→ **Задания**:
**a.** Выпишите из отрывка о романе все фрагменты, взятые в кавычки.
**b.** Перепишите часть отрывка о романе: начните со слов «Иными словами, Щербина» и остановитесь после слов «она не таит.».

Это сказано в начале романа, когда автор уточняет: “Отправляясь на поиски, я не знаю, что встречу по пути”.

И вот еще: “Бабушка — ключ к разгадке моих противоречий”.

Иными словами, Щербина не затевает литературных игр с читателем, она доверяется читателю, она позволяет ему пройти этот путь с ней, а что лежит в основе желания пойти по избранному пути, что на этот путь выводит, она не таит.

Мысль о том, что русская революция — порождение бесовщины, что она не родилась и не выплеснулась из глубин русской жизни, а навязана России извне европейским “якобинством” и европейским империализмом, — не нова и не лишена определенного смысла, но это далеко не вся правда. И когда нам рисуют благостную картину развития России накануне Первой мировой войны, забывая, что русский народ уже стоял на баррикадах 1905 года, картина эта тоже далека от истины, как далеки от истины сегодняшние бодрые телевизионные картинки. Как наивно рассуждать о европейском империализме, забывая о русском. Наконец, в русской жизни хватало “крокозябьего” безобразия, подлости, человеческого унижения, безнадеги, порождавших народный бунт.

→ **Исходные материалы**:

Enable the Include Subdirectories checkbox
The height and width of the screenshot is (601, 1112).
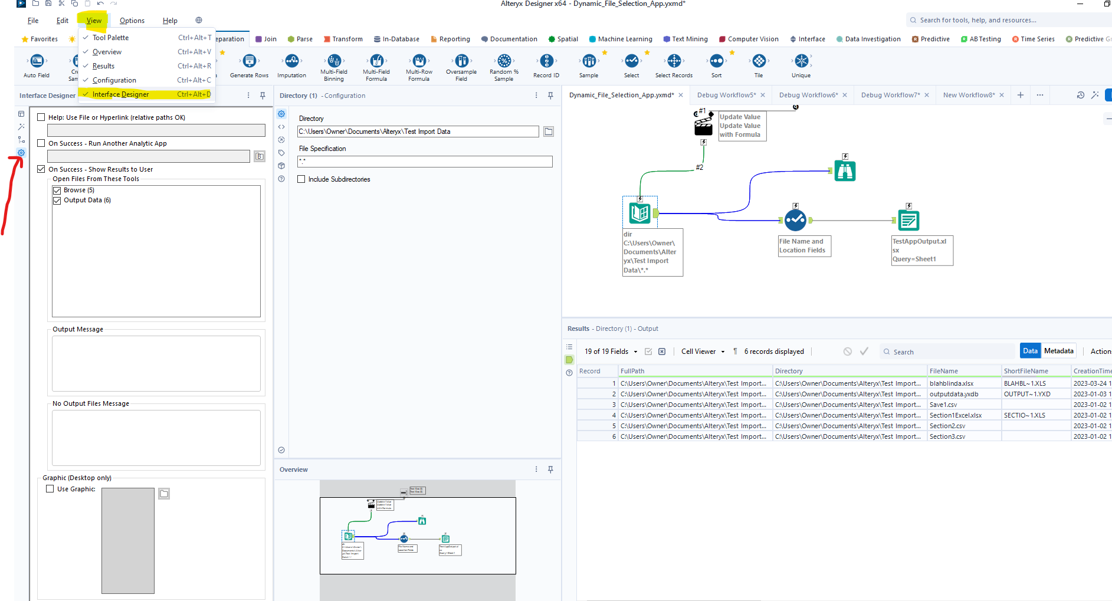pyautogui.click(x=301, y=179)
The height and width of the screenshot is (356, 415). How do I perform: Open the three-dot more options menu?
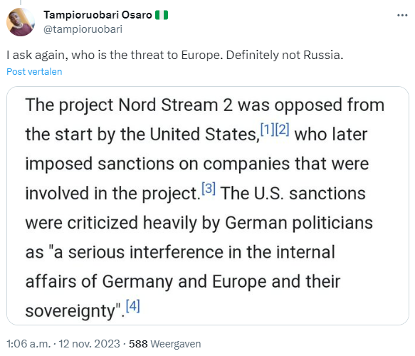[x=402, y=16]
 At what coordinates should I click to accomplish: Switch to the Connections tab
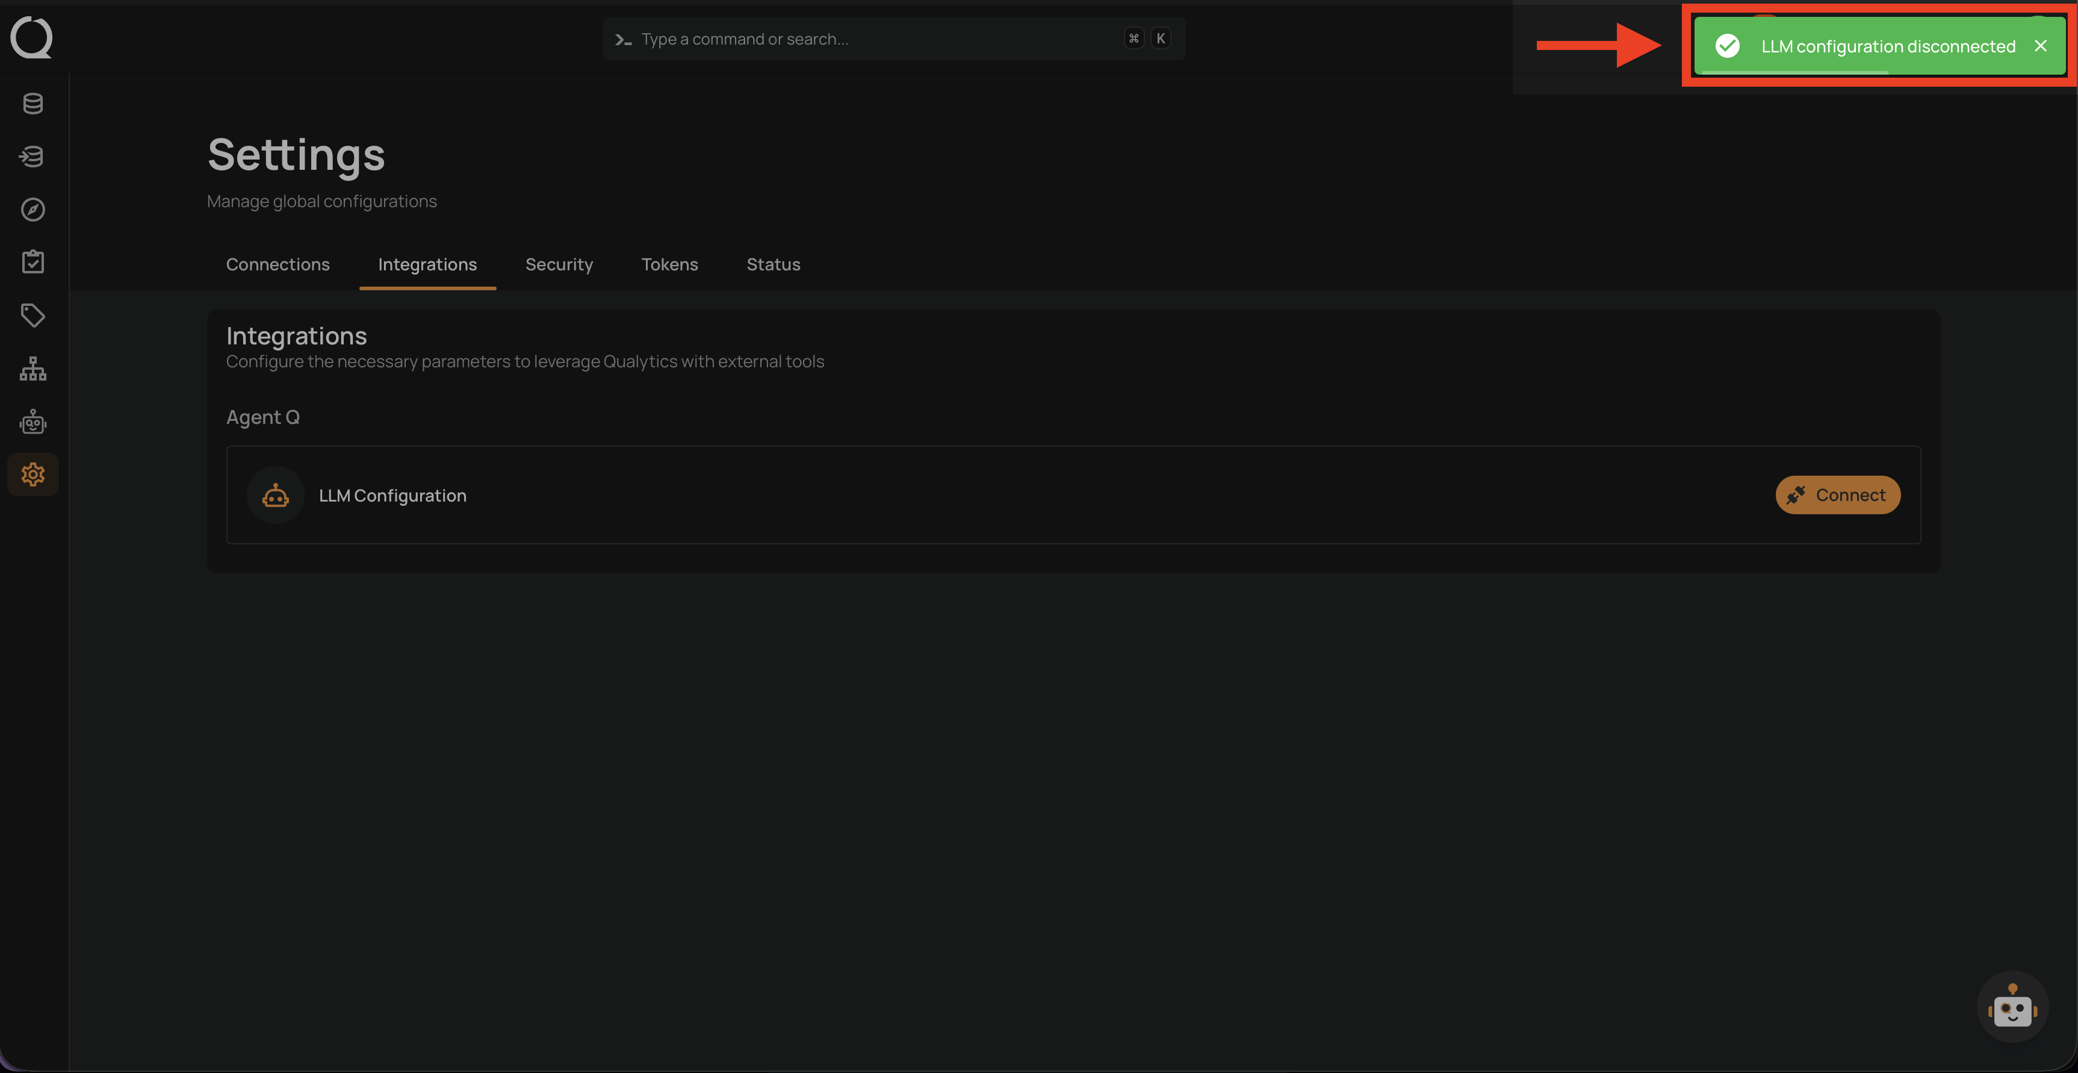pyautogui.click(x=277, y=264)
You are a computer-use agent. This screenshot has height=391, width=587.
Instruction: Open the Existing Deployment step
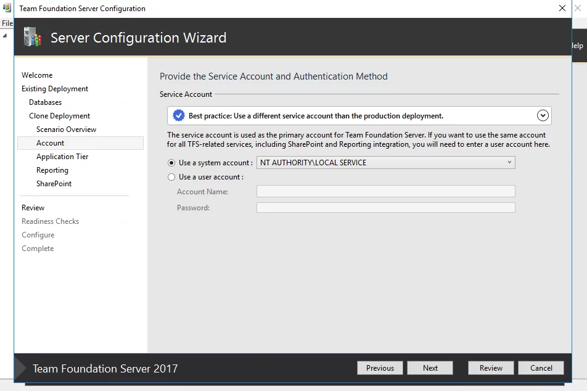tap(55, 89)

→ **Ответы**:
**a.**
1. “Отправляясь на поиски, я не знаю, что встречу по пути”
2. “Бабушка — ключ к разгадке моих противоречий”
3. “якобинством”
4. “крокозябьего”

**b.**
Иными словами, Щербина не затевает литературных игр с читателем, она доверяется читателю, она позволяет ему пройти этот путь с ней, а что лежит в основе желания пойти по избранному пути, что на этот путь выводит, она не таит.